SamboRambo profile image

SamboRambo 4 years ago from Salt Lake City, Utah Author

Hi, Pirader, when you focus on an object, you are crossing your eyes. The closer the object gets, the more you cross your eyes. Once that objects gets too close to your eyes, you cannot cross your eyes sufficiently to focus on it. Practice ceasing to focus on a "Magic Eye" pattern by relaxing your eyes, and putting the pattern next to your nose. This way, your right eye will see a certain area of the pattern, and your left eye will see an area two or three inches to the left of that area. This is how it's supposed to be when looking at a "Magic Eye" image, or the "perceived depth" images I make. After you relax your eyes so that each is looking at it's own area, slowly move away. The natural tendency, at first, is to focus on a single area on the pattern. If that happens, put the image next to your nose again, and try again. Try not to focus on a single area, but move away until each eye is looking at its own point. Soon enough, the patten will come into focus while each eye is looking at it own area. I had to practice doing this over the period of two or three days before it started working. And once that happened, the results were amazing. When I first started this practice, I felt nauseated. But it goes away with practice, so don't let that bother you. If you don't have success, and you feel nauseated, just walk away, do something else, then come back later. It will get easier each time.

A good thing to do to assure success more quickly is to find two areas on the pattern that are about the same; for example, a blue line crossing a green line, with a yellow dot next to it. You will always find similar patterns like this, and they're usually two or three inches apart. One is supposed to be viewed by the left eye, and the other that is to the right is supposed to be viewed by the right eye. When you get close enough to the image, let your eyes relax sufficiently to let each eye see its own pattern. Don't worry about focussing, just yet; it will come into focus as you back away.

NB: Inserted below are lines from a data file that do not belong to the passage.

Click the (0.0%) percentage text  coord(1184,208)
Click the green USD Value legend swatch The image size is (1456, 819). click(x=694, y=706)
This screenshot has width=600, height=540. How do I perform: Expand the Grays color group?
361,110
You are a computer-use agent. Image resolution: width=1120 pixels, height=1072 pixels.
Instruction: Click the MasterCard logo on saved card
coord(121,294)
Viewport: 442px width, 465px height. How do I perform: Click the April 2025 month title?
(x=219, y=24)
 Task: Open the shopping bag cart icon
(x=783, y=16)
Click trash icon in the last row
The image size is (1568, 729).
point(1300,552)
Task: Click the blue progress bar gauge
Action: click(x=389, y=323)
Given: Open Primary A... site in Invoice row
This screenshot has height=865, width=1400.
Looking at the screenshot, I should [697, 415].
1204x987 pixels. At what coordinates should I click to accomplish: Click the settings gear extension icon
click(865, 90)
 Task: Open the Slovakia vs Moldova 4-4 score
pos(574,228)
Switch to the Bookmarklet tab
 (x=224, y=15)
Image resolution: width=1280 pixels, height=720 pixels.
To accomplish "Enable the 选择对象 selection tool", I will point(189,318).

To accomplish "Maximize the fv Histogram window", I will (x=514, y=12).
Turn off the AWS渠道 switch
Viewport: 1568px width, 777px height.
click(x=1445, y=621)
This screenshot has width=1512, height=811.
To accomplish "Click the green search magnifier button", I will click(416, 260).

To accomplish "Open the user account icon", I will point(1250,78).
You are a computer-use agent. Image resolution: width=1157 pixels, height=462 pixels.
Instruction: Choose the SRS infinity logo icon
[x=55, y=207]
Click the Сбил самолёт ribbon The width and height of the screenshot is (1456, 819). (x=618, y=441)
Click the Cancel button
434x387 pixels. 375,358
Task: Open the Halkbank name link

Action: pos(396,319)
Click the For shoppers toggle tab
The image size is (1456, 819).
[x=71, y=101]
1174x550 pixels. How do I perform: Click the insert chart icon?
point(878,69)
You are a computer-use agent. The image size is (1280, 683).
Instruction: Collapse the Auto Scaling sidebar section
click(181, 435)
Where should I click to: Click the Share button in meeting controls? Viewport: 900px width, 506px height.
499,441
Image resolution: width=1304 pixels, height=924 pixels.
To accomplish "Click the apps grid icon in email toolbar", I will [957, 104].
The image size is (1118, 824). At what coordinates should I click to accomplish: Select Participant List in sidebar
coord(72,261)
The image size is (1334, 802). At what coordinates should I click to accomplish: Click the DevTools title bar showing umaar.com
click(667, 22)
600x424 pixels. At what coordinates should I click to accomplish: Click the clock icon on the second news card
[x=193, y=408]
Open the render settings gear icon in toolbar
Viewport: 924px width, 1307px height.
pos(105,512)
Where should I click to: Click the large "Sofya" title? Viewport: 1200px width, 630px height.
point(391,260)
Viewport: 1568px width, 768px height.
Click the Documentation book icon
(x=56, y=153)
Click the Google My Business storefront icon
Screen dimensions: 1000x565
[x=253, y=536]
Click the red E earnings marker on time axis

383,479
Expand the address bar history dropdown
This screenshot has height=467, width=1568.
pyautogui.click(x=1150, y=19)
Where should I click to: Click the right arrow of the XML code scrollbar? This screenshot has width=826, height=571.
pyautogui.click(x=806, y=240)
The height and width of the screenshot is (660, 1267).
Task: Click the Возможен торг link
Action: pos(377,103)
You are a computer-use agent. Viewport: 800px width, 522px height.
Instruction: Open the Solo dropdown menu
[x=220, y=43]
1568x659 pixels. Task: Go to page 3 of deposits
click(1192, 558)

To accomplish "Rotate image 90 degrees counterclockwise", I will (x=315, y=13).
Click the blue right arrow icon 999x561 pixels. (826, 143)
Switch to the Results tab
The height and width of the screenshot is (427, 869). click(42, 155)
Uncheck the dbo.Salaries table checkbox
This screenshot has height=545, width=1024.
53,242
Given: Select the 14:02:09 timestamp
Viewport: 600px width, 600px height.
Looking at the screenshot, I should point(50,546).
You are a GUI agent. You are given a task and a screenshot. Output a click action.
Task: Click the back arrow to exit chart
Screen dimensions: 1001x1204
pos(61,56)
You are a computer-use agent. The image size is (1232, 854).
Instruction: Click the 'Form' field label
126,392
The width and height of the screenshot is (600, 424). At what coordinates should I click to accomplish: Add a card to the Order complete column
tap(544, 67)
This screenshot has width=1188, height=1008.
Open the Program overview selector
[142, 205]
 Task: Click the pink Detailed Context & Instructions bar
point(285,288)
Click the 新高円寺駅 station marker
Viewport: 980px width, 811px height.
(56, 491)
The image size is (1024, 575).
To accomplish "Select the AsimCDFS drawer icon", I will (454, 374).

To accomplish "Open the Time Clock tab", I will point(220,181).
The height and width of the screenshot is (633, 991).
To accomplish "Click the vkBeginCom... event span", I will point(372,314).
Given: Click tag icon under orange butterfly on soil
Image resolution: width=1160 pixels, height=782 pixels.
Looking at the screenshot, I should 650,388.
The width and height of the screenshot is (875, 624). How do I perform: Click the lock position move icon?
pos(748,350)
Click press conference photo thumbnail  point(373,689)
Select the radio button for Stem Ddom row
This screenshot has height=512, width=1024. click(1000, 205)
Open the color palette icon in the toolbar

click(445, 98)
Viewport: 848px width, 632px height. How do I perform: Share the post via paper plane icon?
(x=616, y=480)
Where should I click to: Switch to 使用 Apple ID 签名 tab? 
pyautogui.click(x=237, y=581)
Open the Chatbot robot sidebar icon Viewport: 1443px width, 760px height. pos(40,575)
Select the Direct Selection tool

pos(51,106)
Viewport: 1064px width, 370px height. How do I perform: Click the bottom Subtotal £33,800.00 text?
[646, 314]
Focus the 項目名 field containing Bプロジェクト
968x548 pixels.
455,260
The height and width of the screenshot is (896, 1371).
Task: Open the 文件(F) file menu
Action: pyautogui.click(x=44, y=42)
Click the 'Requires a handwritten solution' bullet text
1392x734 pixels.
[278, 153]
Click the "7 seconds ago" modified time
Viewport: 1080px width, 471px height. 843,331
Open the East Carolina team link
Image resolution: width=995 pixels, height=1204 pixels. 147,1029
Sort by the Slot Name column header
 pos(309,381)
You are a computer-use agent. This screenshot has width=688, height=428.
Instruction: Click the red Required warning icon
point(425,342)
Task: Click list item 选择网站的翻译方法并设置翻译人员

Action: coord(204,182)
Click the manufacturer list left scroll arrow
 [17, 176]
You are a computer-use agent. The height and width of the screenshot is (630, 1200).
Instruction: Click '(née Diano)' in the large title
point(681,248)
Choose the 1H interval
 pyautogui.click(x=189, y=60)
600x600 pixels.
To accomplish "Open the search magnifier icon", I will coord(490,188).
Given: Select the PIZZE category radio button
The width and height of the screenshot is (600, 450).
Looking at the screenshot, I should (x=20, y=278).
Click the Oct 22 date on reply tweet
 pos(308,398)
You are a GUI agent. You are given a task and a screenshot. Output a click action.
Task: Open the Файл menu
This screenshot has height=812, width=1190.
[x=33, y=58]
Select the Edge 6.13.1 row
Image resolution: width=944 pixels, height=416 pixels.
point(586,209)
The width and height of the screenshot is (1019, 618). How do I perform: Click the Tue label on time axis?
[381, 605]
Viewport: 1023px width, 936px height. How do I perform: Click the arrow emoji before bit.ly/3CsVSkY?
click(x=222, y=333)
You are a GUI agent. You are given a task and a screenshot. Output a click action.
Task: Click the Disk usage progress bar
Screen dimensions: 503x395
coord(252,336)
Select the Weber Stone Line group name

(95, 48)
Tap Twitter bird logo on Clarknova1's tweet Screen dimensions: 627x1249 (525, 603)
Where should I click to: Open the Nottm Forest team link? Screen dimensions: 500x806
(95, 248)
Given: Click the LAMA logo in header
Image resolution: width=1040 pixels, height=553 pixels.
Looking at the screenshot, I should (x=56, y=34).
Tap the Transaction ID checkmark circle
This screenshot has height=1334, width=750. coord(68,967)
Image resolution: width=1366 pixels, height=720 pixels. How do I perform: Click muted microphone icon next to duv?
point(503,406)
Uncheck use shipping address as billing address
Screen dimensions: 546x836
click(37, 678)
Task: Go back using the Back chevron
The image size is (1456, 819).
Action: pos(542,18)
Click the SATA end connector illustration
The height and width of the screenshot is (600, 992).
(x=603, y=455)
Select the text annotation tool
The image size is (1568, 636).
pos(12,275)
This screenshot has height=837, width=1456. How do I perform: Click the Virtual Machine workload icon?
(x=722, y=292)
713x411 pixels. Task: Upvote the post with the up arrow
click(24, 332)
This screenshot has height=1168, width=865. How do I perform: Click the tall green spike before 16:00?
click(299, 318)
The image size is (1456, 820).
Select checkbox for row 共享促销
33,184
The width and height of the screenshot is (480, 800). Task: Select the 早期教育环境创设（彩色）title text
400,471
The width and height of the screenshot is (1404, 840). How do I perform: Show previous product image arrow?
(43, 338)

If I left anything out, please let me know, and let me know how you're progressing.


pirader 4 years ago

i thank you a lot


SamboRambo profile image

SamboRambo 4 years ago from Salt Lake City, Utah Author

Hi, Pirader, you sent me another question privately, but I keep getting problems when I try to answer it. So I'll answer it here:

The image you linked me to is not meant to be a 3-d image. It's only to show the difference between crossing the eyes and diverging the eyes. Keep practicing on the images that have scrambled images. Or, better yet, buy some Magic Eye images and practice on them. Let me know how you're going.